## Given task
Report every line in the records below that contains the string "width". Case counts.

## Extracted records

★ ★ ★

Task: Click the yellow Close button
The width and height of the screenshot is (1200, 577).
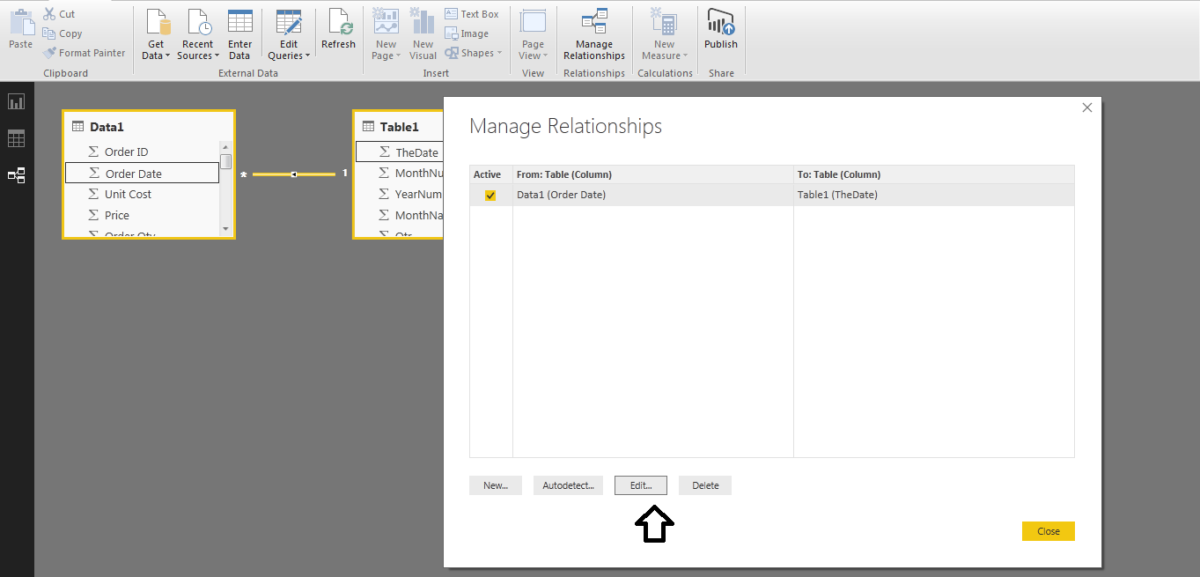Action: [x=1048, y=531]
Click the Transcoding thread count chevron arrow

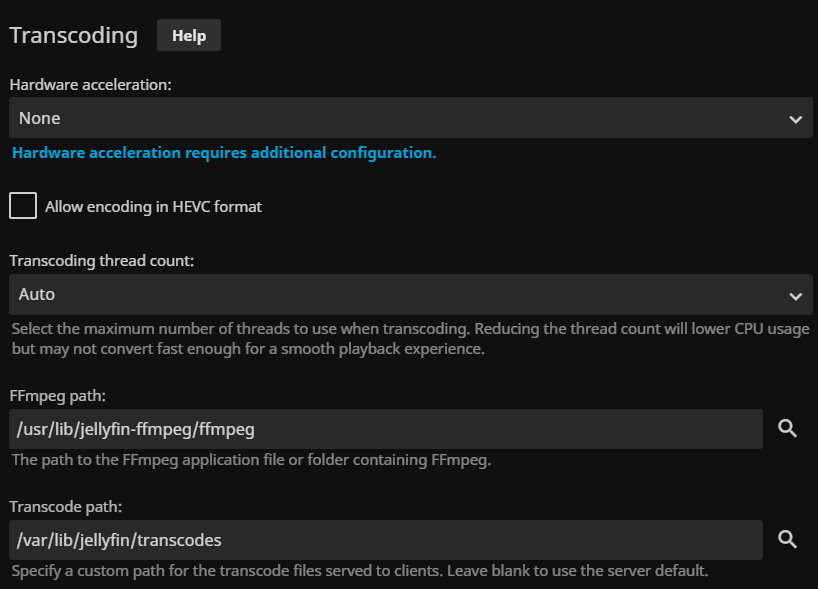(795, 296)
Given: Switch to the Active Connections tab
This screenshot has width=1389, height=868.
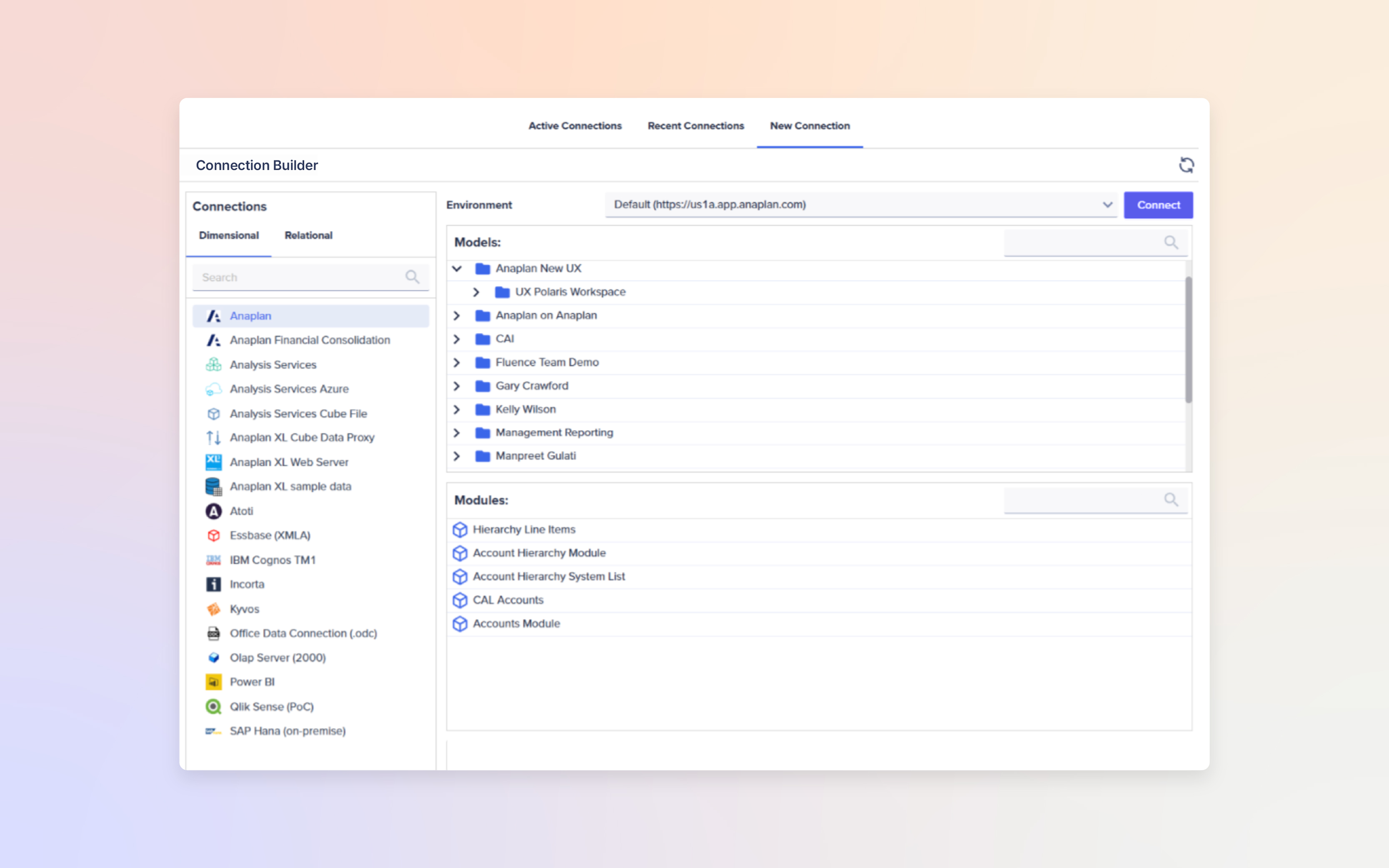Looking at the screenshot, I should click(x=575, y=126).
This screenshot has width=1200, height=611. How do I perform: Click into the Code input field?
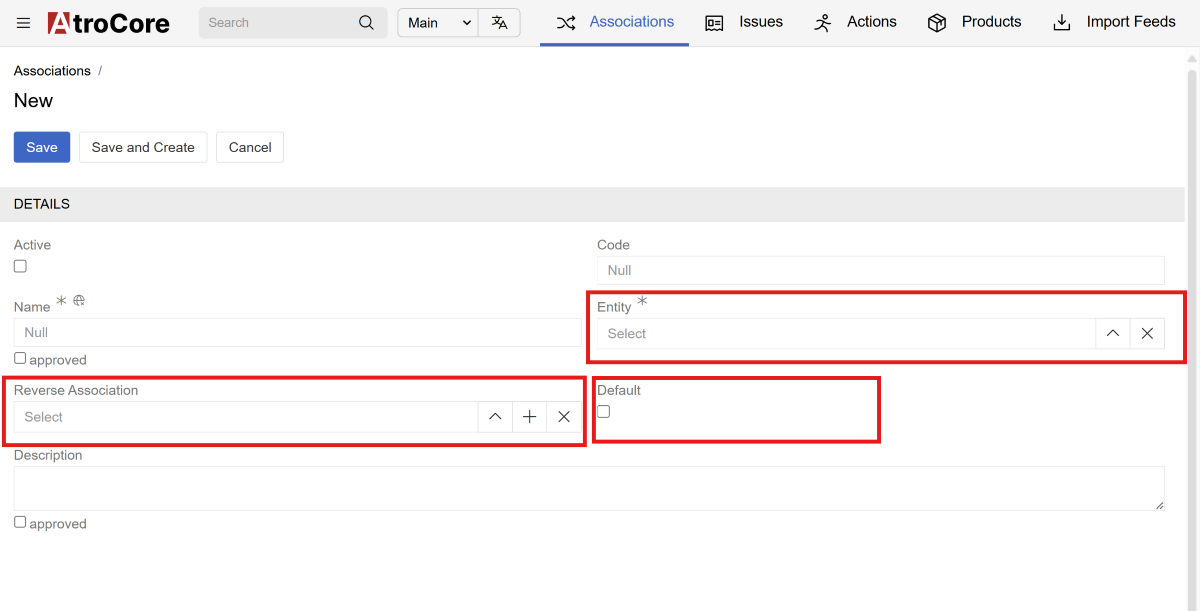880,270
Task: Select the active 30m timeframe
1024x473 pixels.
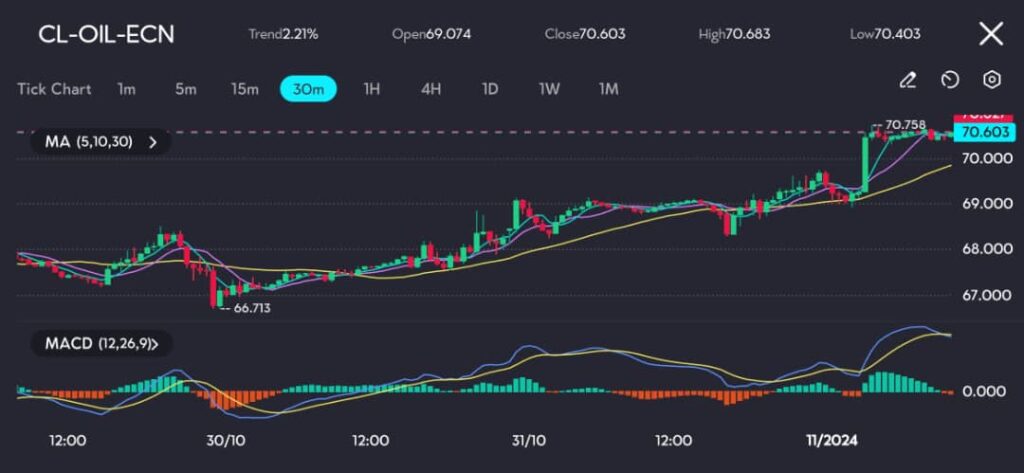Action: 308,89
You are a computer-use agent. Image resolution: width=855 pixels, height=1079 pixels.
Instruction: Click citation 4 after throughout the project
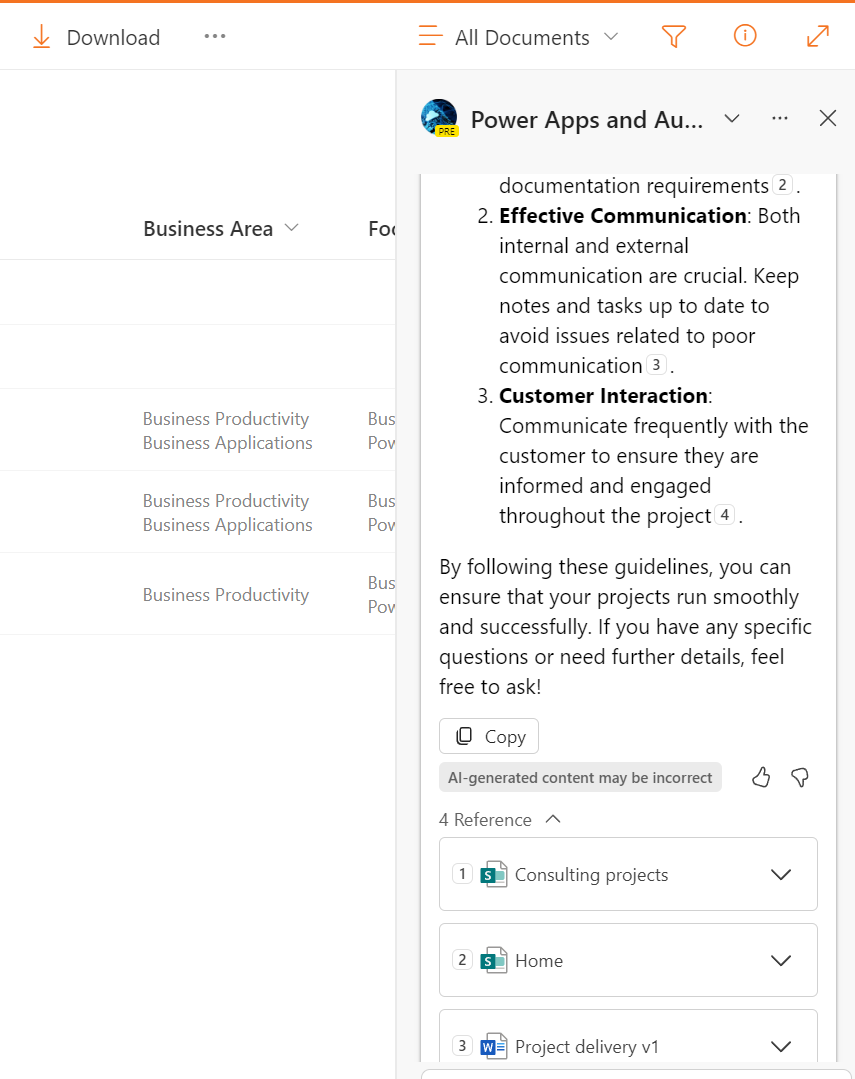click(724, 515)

★ ★ ★

## Answer to the task
The width and height of the screenshot is (1200, 577).
This screenshot has width=1389, height=868.
This screenshot has width=1200, height=611. How do I perform: Click into the Code input field?
You are a computer-use agent. Image resolution: width=855 pixels, height=1079 pixels.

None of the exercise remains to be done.